NABC Juneteenth Announcement
NABC proudly celebrates Juneteenth, Juneteenth is a federal holiday in the United States commemorating the emancipation of enslaved African Americans. Deriving its name from combining “June” and “nineteenth”, it is celebrated on the anniversary of the order, issued by Major General Gordon Granger on June 19, 1865, proclaiming freedom for slaves in Texas. The army announced that the more than 250,000 enslaved black people in the state, were freed by executive decree. This day came to be known as “Juneteenth,” by the newly freed people in Texas.

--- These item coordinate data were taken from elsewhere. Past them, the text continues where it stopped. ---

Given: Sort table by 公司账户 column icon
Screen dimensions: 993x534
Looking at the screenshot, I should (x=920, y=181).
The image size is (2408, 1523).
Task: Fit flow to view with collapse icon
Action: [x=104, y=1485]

The “Grandmother of Juneteenth”
Opal Lee (born October 7, 1926) is an American retired teacher, counselor, and activist in the movement to make Juneteenth a federally-recognized holiday. She is often described as the “grandmother of Juneteenth”. After retiring from teaching in 1976, Lee became involved in Fort Worth community causes. Along with civil rights activist Lenora Rolla, Lee helped found the Tarrant County Black Historical and Genealogical Society. She helped organize Fort Worth’s annual Juneteenth celebration and campaigned for decades to make Juneteenth a federal holiday. She promoted the idea by leading 2.5 miles (4.0 km) walks each year, representing the 2.5 years it took for news of the Emancipation Proclamation to reach Texas. At the age of 89, she conducted a symbolic walk from Fort Worth, from which she departed in September 2016, to Washington, D.C., where she arrived in January 2017.
In June 2021, at the age of 94, her efforts succeeded as a bill to make Juneteenth a federal holiday was passed by Congress and signed into law by President Joe Biden, making Juneteenth the eleventh federal. She was an honored guest at the bill signing ceremony, receiving the first of many pens Biden used to sign the document.